OG contents were deleted , it was:

See this post: AD User Constantly Being Locked ( https://www.reddit.com/r/sysadmin/comments/1cb45bi/ad_user_c... )

We're absolutely stumped on this one user who gets locked out almost every day. We've tried a bunch of stuff, including many of the solutions offered in the thread above.

Almost every day, around 11.30, she presses Win + L to lock her screen and then goes to lunch. When she comes back her account is locked, and she has to wait up to 15min before she can log in again.

We've tried...

Checking for network drives with old credentials. There are none.

Removing all credentials in the credentials manager. No help.

Giving her a new computer and wiping the old one to completely eliminate any traces of old credentials. No help.

Wiping her work phone and setting it up again from scratch, also to eliminate any old credentials. No help.

After every one of the above steps, she would get locked out again the next day.

I've checked event logs and also sent them to our second line support, but they can't see anything out of the ordinary.

She has no other devices. When I look her up, only one laptop and one iPhone come up.

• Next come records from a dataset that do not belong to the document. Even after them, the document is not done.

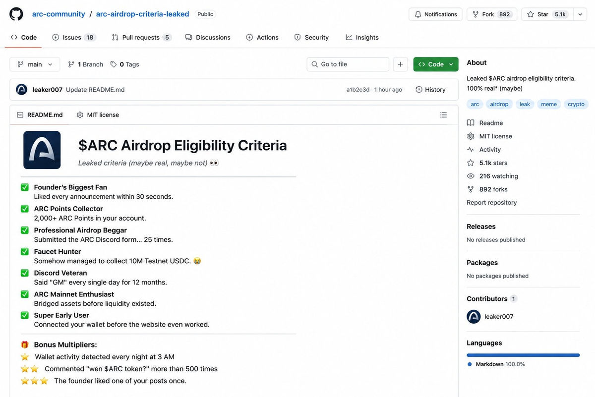Open the green Code dropdown

(x=436, y=64)
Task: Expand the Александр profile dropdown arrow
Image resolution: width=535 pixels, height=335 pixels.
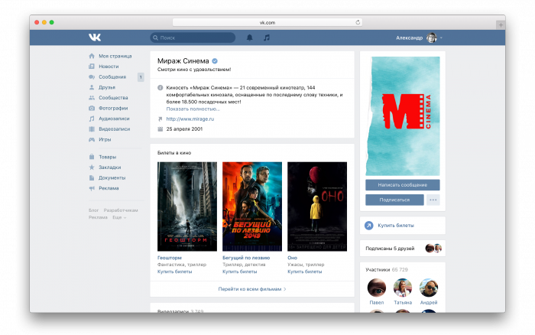Action: click(441, 38)
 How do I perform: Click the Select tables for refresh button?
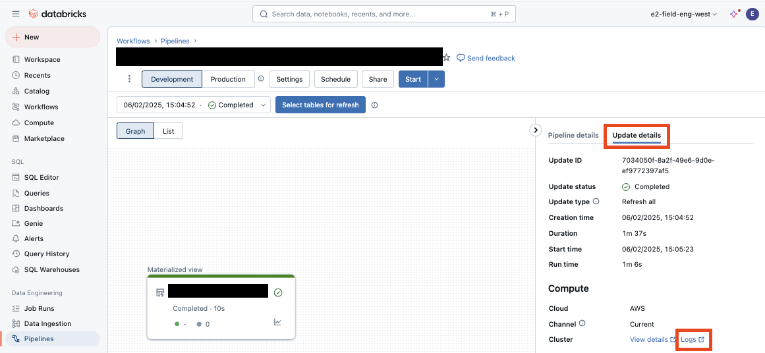tap(320, 105)
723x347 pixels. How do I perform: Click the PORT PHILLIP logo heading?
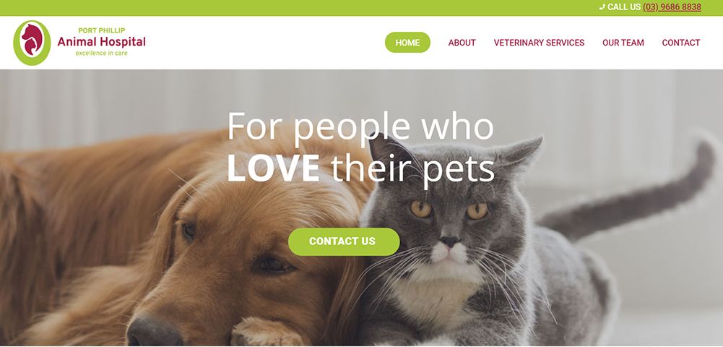coord(101,30)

Also, she did admit to using Enter to wake her screen, so we explained why that's a bad idea. She now uses the arrow keys to wake her computer. Still gets locked out.

Please help me, I'm losing my mind.

EDIT

Wow, this got way more attention than I expected. Thank you very much. I'm at home right now. I'll through all your suggestions at work tomorrow.

Some clarifications:

She has a work phone. There are no personal devices on the work wifi.

I'm only a first line supporter. I don't have access to AD and I unfortunately don't know what many of your suggestions mean, such as PDC emulator or SSRS. Our second line people are very cool, though. I'll write a short list of your suggestions and send it to them.